Jeszcze kilka lat temu do kupowania fałszywych produktów znanych marek przyznawało się nawet dwa razy więcej Polaków nić obecnie. Teraz blisko 20 proc. polskich konsumentów deklaruje, że kupuje rzeczy z podrobionymi znakami towarowymi znanych marek – wynika z badania firmy analityczno-badawczej UCE Research. Wśród najczęściej nabywanych podróbek – obok ubrań i butów – znalazły się kosmetyki.  

Badanie firmy analityczno-badawczej UCE Research pokazało również, że 70 proc. Polaków nie kupuje podróbek, a 10,8 proc. ankietowanych nie pamięta, czy je nabywa. Jednak 20 proc. polskich konsumentów przyznaje, że kupuje rzeczy z podrobionymi znakami towarowymi znanych marek. Najczęściej są to osoby w wieku od 23 do 35 lat. Głównym ich motywem jest oszczędność. Najrzadziej podawaną motywacją jest chęć podkreślenia pozycji społecznej.

Z badania wynika także, że wśród osób, które nie kupują tego typu produktów, aż 36,4 proc. wskazuje, że raczej tego nie robi. 33,6 proc. informuje, że zdecydowanie nie sięga po podróbki. Według ekspertów UCE Research, takie wyniki mogą oznaczać, że część konsumentów unikających nieoryginalnych towarów sporadycznie jednak je nabywa.

Ich zdaniem, patrząc na te dane, widać też pozytywne aspekty. Jeszcze kilka lat temu do kupowania fałszywych produktów znanych marek przyznawało się nawet dwa razy tyle Polaków co obecnie. Zatem mentalność w tej kwestii się zmienia.

– Oczywiście może być też tak, że sytuacja wcale się nie zmieniła, tylko mniej osób przyznaje się otwarcie do tego, że nabywa podróbki – zaznaczyli.
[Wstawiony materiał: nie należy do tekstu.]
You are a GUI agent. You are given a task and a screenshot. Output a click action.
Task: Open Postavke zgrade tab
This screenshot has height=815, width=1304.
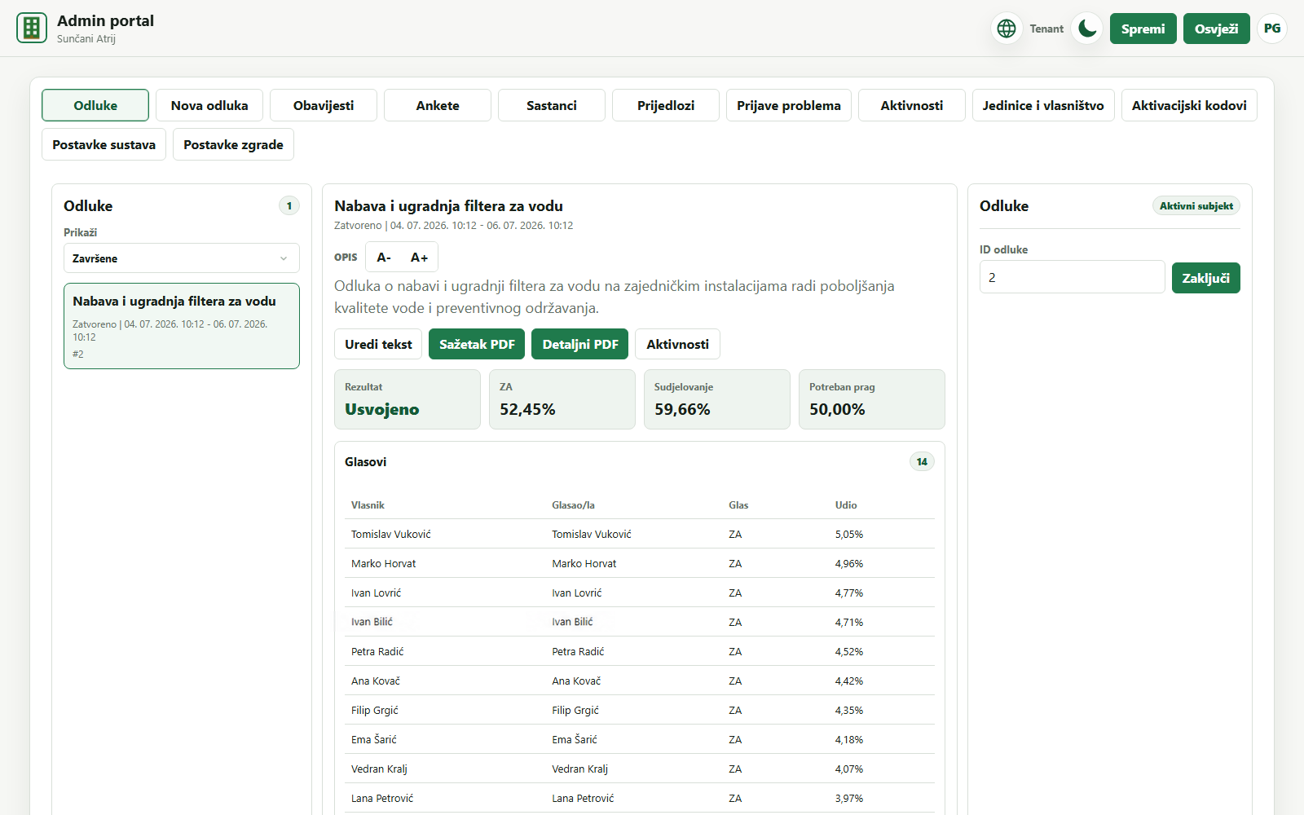(x=233, y=144)
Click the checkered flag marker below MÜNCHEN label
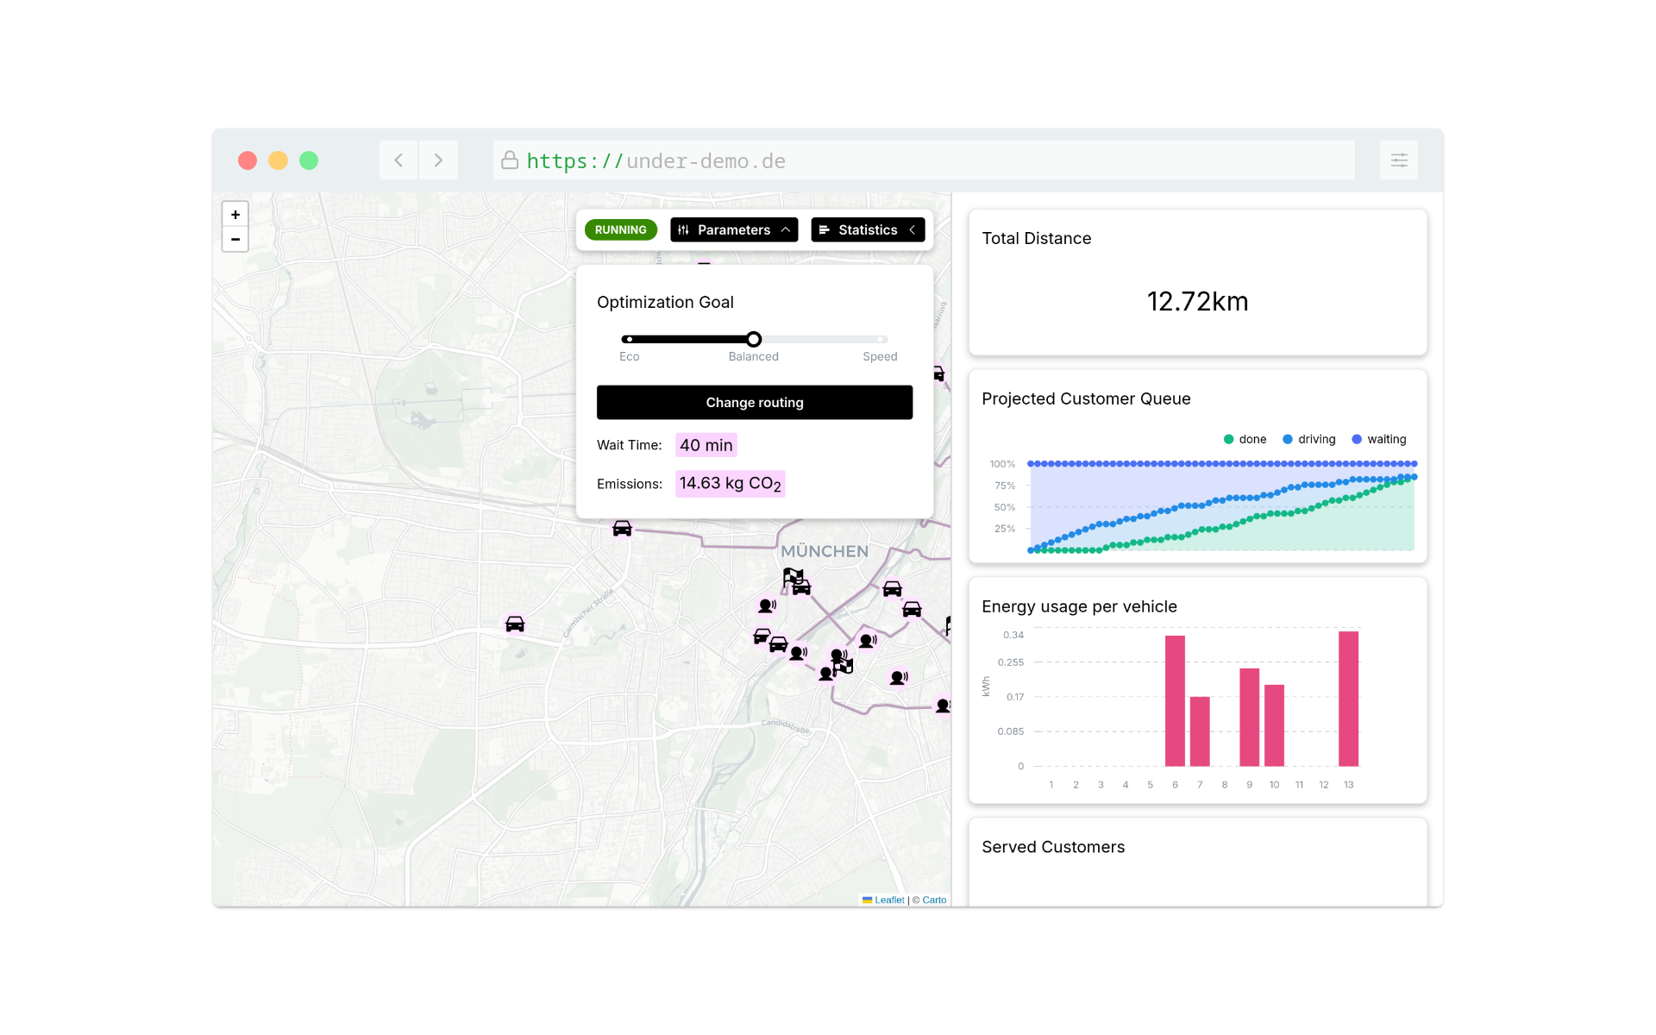 [792, 576]
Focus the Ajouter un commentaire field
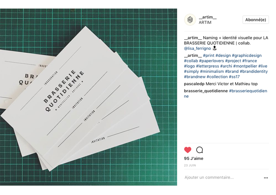 [223, 177]
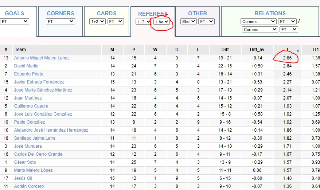This screenshot has width=320, height=190.
Task: Click the Team column header
Action: coord(20,50)
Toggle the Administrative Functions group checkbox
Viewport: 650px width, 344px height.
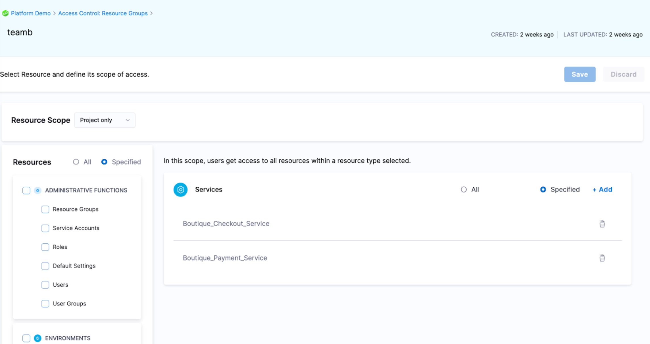tap(26, 190)
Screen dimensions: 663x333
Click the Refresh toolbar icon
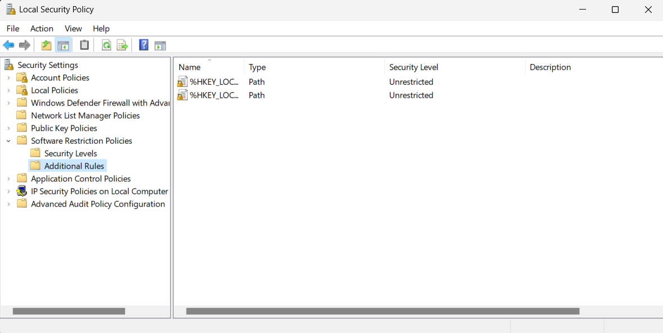(106, 45)
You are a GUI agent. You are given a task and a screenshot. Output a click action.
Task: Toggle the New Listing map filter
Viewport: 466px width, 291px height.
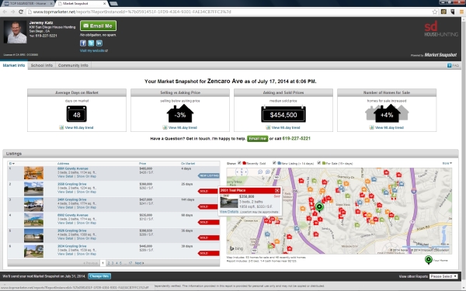point(274,163)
Badani, którzy kupują podrobione produkty znanych marek, głównie wskazują na ubrania (52,6 proc.), obuwie (50,7 proc.) i kosmetyki (40,5 proc.). Następnie podają elektronikę (26,5 proc.), zabawki (23,7 proc.), a także akcesoria (20,5 proc.) i biżuterię (15,8 proc.).

Na pytanie o pobudki kupowanie podróbek, ponad połowa respondentów (50,7 proc.) wskazała, że robi to z czystej oszczędności. Na drugim miejscu jest chęć posiadania czegoś ładnego (34 proc.) i zyskania lepszego samopoczucia (28,4 proc.). Natomiast najniżej w rankingu znalazła się potrzeba podkreślenia pozycji społecznej (12,6 proc.) oraz zaimponowania znajomym i rodzinie (14 proc.).
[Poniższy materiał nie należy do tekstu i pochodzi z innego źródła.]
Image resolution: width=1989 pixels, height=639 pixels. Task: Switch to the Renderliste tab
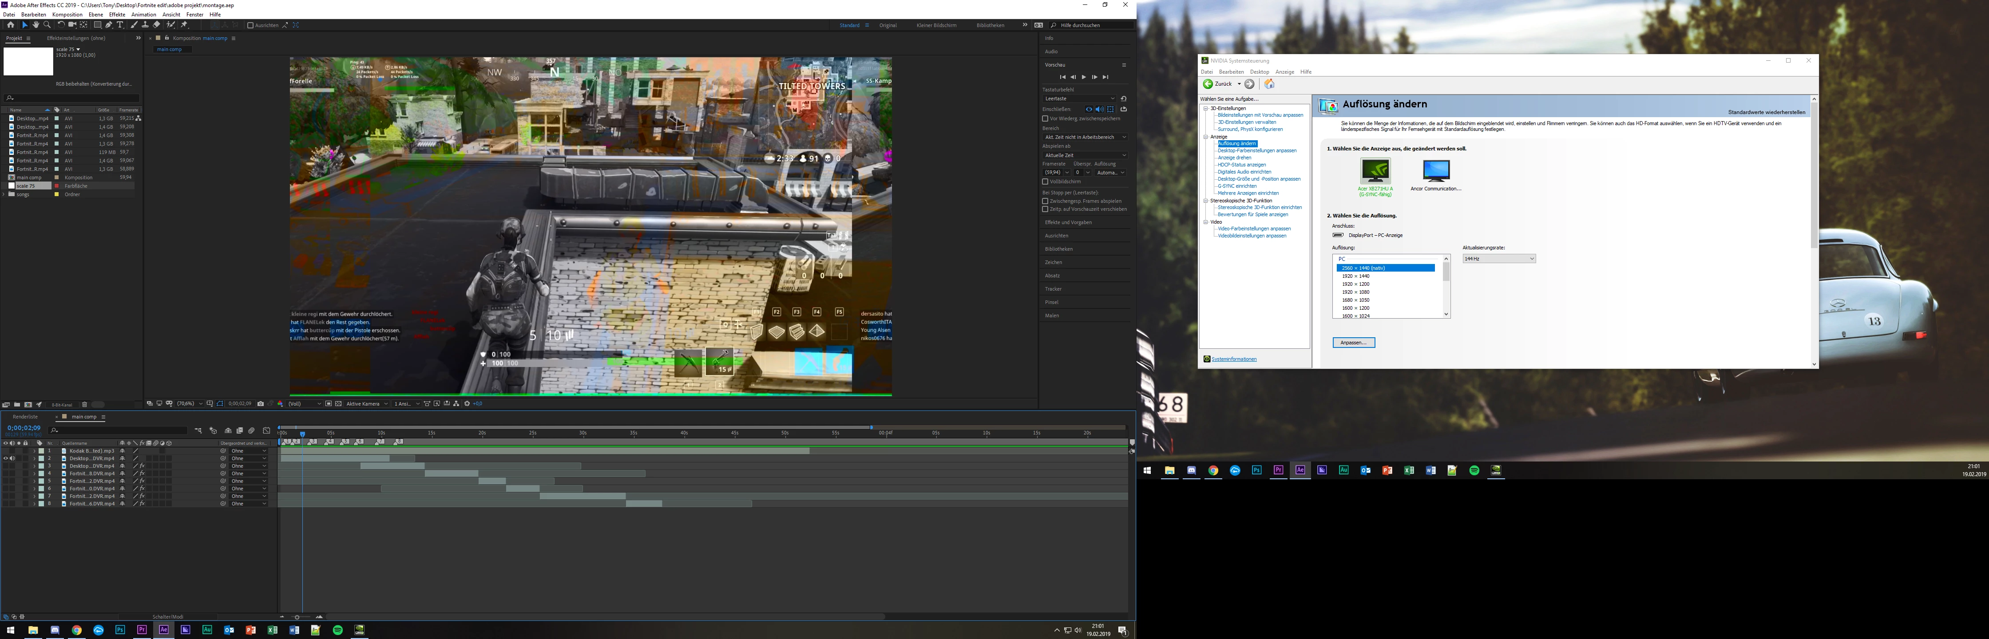point(25,417)
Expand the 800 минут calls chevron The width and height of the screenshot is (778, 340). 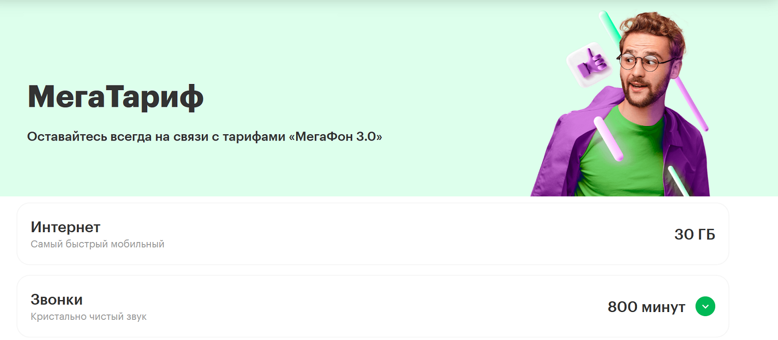coord(705,306)
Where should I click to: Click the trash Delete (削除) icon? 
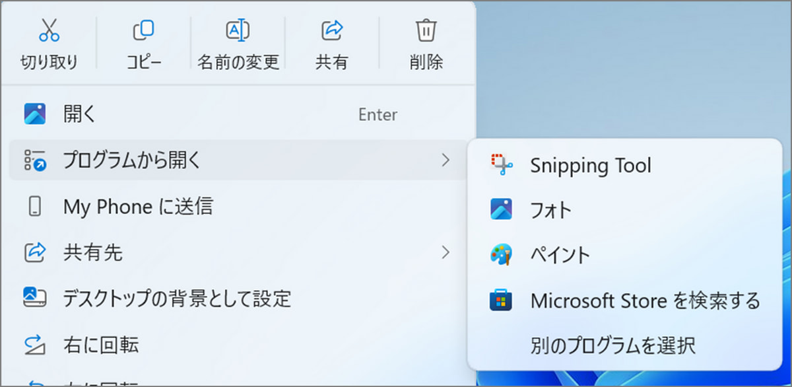pos(426,30)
Z badania wynika ponadto, że najczęściej zakupu produktów z podrobionym znakiem towarowym znanych marek dokonują osoby mające od 23 do 35 lat (28,1 proc.). Dalej są konsumenci w wieku 18-22 lat (20,4 proc.), 36-55 lat (19,7 proc.), na końcu listy znaleźli 56-80-latkowie (7,2 proc.). W ocenie analityków UCE Research, osoby w pierwszej grupie bardziej zwracają uwagę na znane logo, traktując je jako pewnego rodzaju wyróżnik, szczególnie w kategoriach społecznych.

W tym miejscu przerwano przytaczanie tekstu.